DESCRIPTION OF THE TASK
Your output should be the lines from the one containing "This screenshot has height=674, width=950." through the last line below, both ends included, exactly as written and free of pictures.

----

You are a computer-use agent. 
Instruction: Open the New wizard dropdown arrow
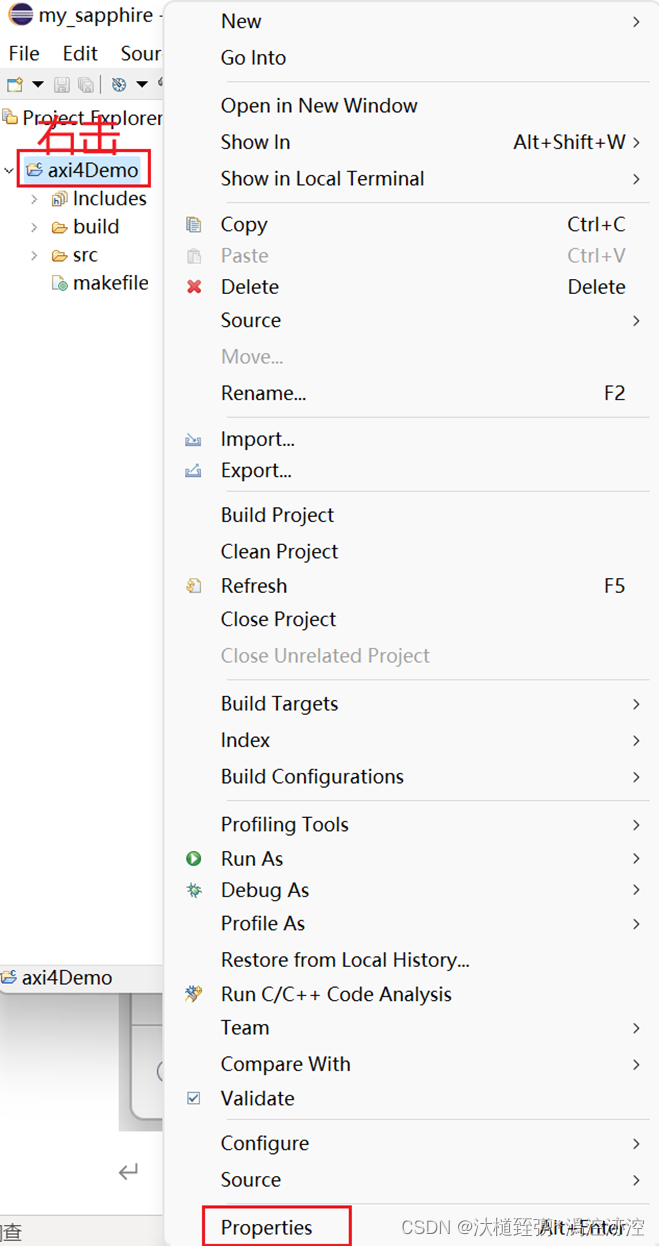coord(38,85)
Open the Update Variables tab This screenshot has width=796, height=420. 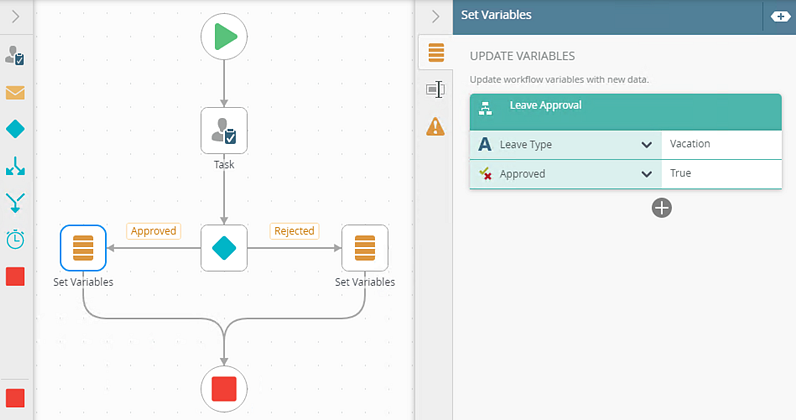(x=435, y=52)
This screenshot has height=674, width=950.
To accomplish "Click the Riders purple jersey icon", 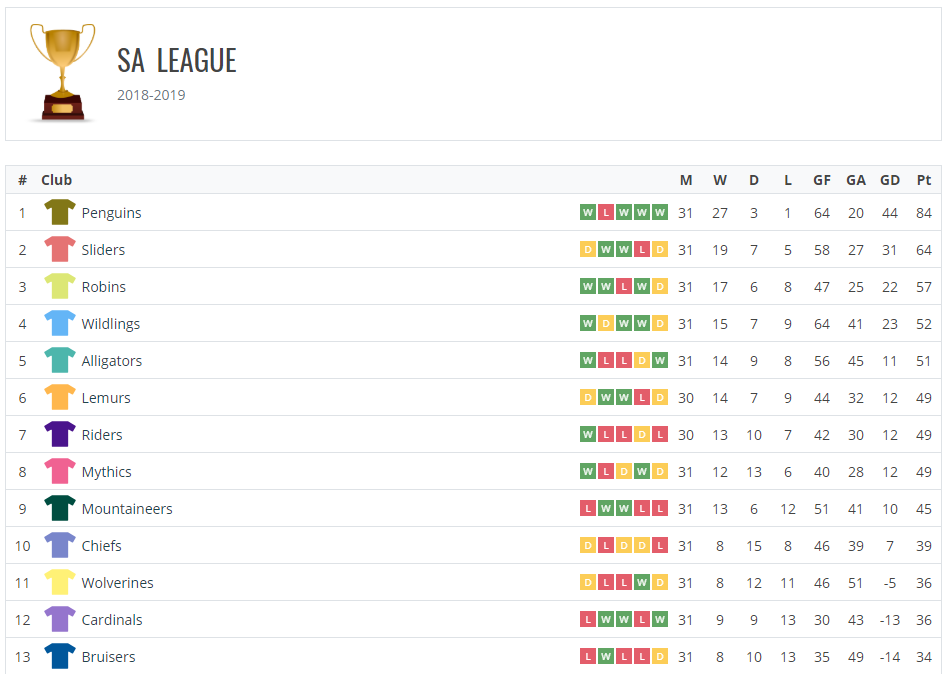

----

SOLUTION
This screenshot has height=674, width=950.
To accomplish "Click the Riders purple jersey icon", 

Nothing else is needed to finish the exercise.